I'm trying to add dynamic slots to my components, and want props' name to be a specific template including any string, a number and the 'Slot' string (i.e. custom3Slot).
What I'd like to achieve is to declare this type of props like this in my component's props TS declaration:
[key: SlotName]: ReactElement;
For now, SlotName is declared like this :
type SlotName = `${string}${number}Slot`;
The problem is the first string can only take one character. So "c3Slot" is valid, but "cu3Slot" or "custom3Slot" are not. I can't find a way to make this first string being of any length.
Complete exmaple (playground link):
type SlotName = `${string}${number}Slot`;
interface TheInterface {
[key: SlotName]: ReactElement;
}
const x: TheInterface = {
c3Slot: /*...*/,
cu3Slot: /*...*/, // Error: Object literal may only specify known
// properties, and 'cu3Slot' does not exist in type
// 'TheInterface'. (2322)
};
CodePudding user response:
Surprisingly, ${string}${number}
just means "a single character followed by a number" even though ${string}
on its own (without another placeholder after it) would allow multiple characters. There's a feature suggestion to...update...that behavior (originally a bug report), but it was marked "working as intended" by the language creator and closed.

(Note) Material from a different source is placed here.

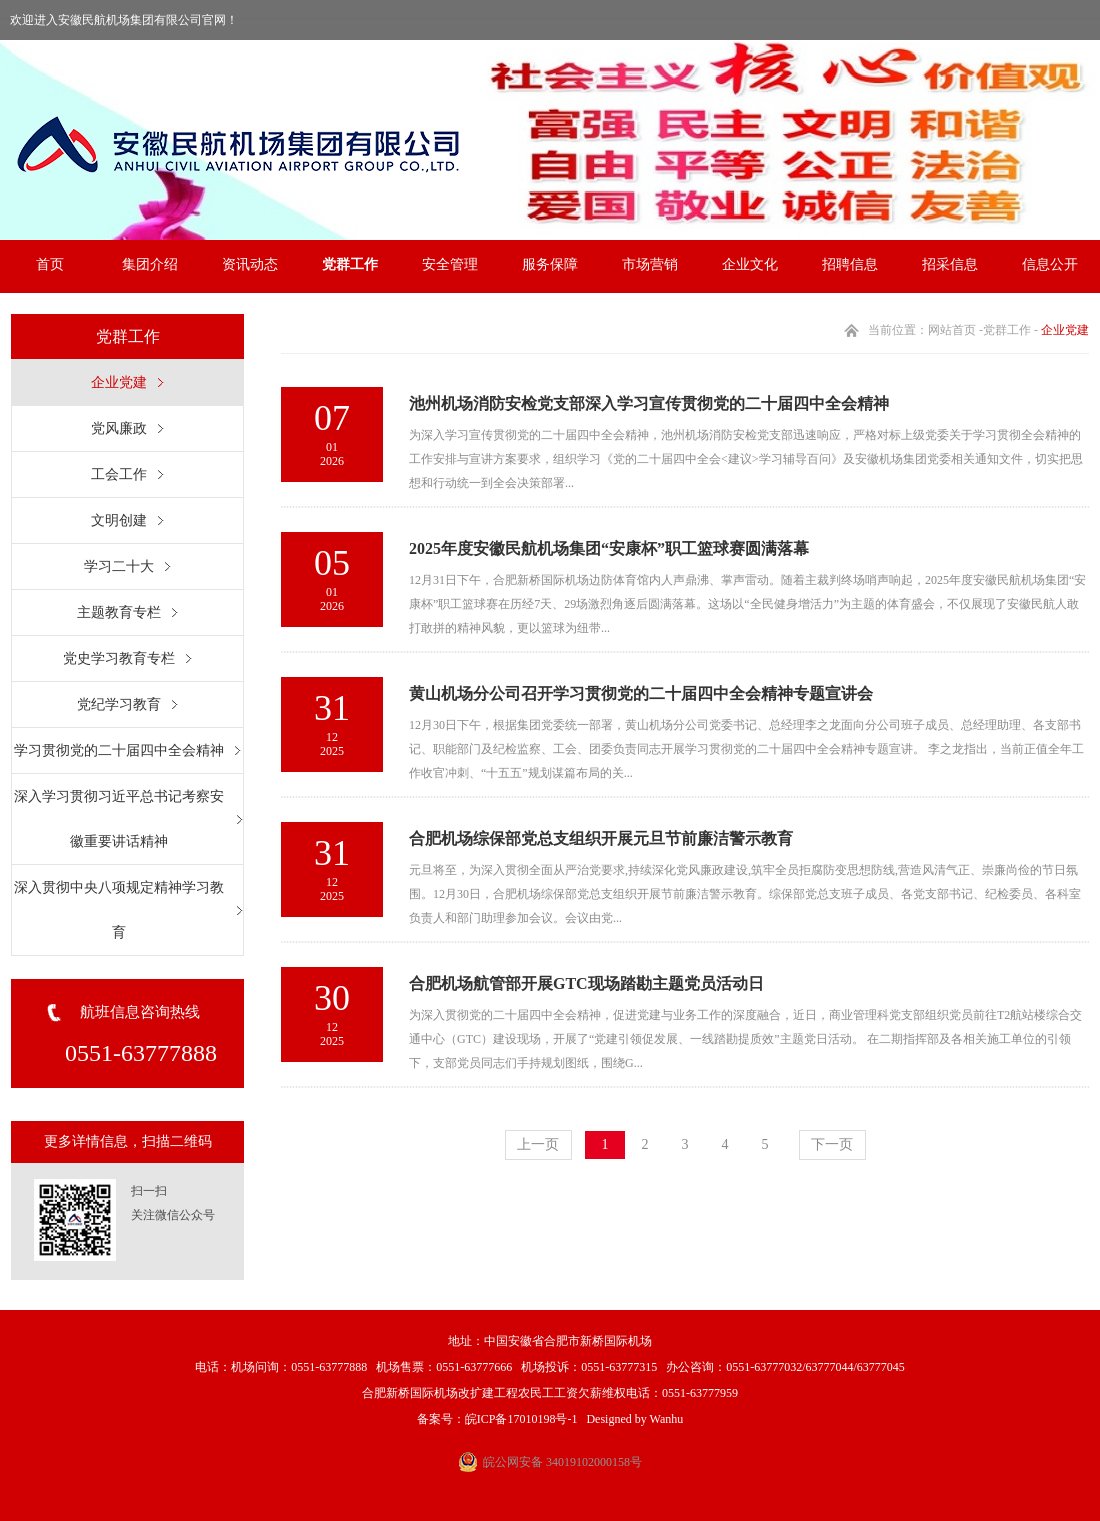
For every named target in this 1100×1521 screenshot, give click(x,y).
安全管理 (450, 264)
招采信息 (950, 264)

Until/unless they do that, you can define SlotName
as a union of a bunch of patterns to allow multiple characters:
type SlotName =
`${string}${number}Slot` |
`${string}${string}${number}Slot` |
`${string}${string}${string}${number}Slot` |
`${string}${string}${string}${string}${number}Slot` |
`${string}${string}${string}${string}${string}${number}Slot` |
`${string}${string}${string}${string}${string}${string}${number}Slot` |
`${string}${string}${string}${string}${string}${string}${string}${number}Slot` |
`${string}${string}${string}${string}${string}${string}${string}${string}${number}Slot`;
That allows:
const x: TheInterface = {
c3Slot: {type: "a"},
cu3Slot: {type: "b"},
cxx3Slot: {type: "c"},
cxxx3Slot: {type: "d"},
cxxxx3Slot: {type: "e"},
cxxxxx3Slot: {type: "f"},
cxxxxxx3Slot: {type: "g"},
cxxxxxxx3Slot: {type: "h"},
};
Not ideal, but it works. Keep going for as many characters as you need.
(Perhaps someone better at TypeScript than I am can point out how to use a recursive or mapped type for it.)